PROBLEM DESCRIPTION:
After reading the data below, copy out every line that contains the word "computer".

(Dataset entries)
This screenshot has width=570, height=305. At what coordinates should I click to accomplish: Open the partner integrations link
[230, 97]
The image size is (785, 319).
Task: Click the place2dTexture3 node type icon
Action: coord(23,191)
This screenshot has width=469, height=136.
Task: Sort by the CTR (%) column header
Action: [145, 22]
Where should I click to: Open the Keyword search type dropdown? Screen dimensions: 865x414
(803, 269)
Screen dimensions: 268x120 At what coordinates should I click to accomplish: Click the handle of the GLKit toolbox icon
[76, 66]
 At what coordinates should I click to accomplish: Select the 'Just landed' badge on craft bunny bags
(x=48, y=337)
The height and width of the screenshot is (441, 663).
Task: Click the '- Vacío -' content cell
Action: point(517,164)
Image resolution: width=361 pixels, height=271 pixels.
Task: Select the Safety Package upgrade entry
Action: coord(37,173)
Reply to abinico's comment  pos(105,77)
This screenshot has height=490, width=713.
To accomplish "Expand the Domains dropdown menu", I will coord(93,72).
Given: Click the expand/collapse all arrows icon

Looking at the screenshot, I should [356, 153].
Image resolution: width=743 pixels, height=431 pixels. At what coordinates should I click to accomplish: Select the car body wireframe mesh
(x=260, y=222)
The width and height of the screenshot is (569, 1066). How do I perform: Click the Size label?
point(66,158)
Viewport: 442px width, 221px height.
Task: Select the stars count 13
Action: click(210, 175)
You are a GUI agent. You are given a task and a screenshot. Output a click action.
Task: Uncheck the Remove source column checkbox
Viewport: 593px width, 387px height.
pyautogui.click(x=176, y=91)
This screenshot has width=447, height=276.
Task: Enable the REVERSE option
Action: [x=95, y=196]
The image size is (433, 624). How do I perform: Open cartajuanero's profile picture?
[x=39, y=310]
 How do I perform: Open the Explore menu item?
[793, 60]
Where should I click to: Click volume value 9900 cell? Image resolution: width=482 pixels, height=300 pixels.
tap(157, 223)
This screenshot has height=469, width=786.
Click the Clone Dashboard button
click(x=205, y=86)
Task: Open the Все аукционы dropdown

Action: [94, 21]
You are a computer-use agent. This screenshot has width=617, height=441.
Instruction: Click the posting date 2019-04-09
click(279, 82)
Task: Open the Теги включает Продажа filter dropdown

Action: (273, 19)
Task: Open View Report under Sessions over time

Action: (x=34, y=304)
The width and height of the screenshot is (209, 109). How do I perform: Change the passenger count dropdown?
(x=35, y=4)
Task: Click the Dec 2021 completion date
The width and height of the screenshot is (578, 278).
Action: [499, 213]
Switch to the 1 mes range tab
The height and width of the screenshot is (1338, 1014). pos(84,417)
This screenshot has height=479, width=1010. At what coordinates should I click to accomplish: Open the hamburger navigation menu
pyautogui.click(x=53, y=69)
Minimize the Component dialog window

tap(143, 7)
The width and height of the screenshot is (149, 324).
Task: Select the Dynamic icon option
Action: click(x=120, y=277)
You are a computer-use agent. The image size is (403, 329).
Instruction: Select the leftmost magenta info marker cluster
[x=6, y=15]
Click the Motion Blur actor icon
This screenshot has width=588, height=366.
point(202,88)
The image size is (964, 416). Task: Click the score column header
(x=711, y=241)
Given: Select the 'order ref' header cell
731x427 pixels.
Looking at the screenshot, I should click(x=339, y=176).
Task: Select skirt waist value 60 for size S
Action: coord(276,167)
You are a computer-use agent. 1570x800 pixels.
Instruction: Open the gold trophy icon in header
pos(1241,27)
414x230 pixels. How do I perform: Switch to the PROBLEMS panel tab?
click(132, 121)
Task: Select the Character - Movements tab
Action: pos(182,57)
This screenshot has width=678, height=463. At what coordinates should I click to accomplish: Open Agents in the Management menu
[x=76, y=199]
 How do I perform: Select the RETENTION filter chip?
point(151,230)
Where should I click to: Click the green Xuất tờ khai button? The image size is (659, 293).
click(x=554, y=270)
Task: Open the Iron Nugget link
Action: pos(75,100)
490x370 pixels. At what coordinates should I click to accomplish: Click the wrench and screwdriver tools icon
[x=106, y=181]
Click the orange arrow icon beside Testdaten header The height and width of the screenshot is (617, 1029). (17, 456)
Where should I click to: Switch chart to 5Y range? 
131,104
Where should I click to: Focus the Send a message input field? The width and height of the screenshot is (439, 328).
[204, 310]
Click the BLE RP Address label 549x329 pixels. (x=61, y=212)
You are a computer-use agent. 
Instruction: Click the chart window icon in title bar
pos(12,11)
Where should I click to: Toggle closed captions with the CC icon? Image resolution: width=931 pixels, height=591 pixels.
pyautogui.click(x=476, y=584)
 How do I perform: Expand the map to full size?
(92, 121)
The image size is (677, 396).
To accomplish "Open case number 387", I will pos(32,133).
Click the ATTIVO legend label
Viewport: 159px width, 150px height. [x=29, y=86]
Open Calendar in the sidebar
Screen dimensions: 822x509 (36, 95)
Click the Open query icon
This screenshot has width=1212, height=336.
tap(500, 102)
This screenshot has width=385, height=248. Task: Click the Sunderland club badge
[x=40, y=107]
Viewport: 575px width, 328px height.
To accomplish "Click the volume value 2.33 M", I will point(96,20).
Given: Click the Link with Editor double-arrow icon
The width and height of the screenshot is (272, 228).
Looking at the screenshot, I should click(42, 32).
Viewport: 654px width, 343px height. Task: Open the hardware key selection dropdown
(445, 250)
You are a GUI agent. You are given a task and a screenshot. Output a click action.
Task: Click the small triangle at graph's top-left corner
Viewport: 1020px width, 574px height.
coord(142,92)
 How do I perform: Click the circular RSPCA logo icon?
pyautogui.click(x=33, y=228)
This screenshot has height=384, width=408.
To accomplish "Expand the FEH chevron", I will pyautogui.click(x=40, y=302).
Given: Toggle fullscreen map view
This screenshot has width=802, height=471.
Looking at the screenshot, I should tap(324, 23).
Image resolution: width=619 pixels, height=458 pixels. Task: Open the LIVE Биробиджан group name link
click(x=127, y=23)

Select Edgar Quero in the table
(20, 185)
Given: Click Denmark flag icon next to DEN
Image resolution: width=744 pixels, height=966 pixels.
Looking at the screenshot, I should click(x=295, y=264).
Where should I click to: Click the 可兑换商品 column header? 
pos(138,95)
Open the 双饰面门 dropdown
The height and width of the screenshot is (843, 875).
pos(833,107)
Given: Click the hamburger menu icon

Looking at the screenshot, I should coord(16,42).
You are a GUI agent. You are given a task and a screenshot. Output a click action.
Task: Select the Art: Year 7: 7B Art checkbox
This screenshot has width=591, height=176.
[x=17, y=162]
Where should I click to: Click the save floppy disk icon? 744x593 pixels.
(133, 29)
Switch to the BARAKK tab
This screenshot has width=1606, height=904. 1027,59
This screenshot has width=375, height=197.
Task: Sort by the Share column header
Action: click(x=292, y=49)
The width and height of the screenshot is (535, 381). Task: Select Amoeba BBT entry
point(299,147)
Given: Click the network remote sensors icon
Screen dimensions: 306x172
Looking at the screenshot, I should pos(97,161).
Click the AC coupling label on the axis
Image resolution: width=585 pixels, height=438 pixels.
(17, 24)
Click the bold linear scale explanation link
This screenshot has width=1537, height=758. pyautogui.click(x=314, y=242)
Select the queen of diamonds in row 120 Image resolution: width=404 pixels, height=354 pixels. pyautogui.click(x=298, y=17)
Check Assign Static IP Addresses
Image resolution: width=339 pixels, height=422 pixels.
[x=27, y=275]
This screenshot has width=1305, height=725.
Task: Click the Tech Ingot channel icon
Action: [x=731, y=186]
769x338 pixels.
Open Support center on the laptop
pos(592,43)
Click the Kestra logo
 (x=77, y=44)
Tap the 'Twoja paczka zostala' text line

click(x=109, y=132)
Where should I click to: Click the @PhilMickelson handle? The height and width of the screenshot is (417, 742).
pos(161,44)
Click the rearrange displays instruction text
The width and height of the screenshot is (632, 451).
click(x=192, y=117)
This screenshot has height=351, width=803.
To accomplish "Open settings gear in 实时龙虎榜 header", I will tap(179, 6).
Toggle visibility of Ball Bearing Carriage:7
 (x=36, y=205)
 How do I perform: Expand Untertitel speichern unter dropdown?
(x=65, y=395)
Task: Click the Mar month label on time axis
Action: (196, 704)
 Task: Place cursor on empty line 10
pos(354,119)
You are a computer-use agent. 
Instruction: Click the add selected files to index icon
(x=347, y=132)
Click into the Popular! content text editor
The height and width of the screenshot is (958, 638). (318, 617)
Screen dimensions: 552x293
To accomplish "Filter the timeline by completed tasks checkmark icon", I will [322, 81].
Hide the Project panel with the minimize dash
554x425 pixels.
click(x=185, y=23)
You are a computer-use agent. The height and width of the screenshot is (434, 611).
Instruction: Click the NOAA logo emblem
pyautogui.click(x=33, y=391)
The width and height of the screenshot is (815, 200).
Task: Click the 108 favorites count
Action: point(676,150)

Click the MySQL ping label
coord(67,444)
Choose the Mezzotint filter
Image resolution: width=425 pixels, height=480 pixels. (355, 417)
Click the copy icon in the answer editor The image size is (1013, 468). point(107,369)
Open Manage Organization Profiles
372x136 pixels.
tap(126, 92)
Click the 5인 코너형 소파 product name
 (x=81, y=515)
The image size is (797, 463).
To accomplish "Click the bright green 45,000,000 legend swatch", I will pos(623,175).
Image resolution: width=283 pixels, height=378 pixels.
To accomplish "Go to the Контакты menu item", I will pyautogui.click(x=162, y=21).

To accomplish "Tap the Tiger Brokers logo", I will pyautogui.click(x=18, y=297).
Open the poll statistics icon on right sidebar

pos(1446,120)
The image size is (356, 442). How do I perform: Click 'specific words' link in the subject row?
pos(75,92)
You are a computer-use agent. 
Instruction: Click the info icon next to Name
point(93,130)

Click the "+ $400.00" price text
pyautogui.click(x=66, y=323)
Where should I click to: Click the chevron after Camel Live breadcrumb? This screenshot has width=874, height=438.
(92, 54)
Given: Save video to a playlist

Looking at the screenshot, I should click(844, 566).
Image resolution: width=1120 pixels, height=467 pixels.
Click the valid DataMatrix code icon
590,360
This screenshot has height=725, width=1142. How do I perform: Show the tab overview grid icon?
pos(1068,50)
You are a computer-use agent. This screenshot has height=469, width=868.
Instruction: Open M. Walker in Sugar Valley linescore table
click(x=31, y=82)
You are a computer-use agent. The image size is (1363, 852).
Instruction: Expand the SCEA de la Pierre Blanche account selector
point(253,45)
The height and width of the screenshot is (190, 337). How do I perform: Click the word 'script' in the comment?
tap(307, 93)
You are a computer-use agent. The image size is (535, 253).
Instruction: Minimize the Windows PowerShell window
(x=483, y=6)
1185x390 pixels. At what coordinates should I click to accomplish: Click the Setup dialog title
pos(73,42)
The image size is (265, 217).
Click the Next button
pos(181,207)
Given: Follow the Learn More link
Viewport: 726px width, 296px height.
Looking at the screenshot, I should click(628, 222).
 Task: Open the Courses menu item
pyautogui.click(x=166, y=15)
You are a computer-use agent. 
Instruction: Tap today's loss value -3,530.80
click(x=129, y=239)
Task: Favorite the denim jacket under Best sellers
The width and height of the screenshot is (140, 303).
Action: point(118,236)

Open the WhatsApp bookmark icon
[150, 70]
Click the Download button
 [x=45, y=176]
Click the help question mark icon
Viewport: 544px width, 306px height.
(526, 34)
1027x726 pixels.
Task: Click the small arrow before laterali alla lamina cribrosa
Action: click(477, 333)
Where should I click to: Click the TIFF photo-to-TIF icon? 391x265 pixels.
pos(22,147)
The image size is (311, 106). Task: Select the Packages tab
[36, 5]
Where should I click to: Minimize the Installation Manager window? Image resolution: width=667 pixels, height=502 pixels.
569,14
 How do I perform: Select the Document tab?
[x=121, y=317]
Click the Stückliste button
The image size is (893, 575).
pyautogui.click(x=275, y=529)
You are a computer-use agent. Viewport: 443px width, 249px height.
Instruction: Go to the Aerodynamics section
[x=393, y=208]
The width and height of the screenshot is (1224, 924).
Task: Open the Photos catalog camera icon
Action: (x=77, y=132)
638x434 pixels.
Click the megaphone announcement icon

RESPONSE BOX:
You are a computer-use agent. This screenshot has width=617, height=441.
You are a computer-use agent. The image size is (403, 329).
You are a computer-use agent. 1570x800 pixels.
You are a computer-use agent. 
You are a computer-use agent. 
You are a computer-use agent. The height and width of the screenshot is (434, 611).
You are a computer-use agent. 
You are a computer-use agent. This screenshot has height=469, width=868.
You are a computer-use agent. The image size is (1363, 852).
You are a computer-use agent. The image size is (535, 253).
You are a computer-use agent. 
You are a computer-use agent. Viewport: 443px width, 249px height.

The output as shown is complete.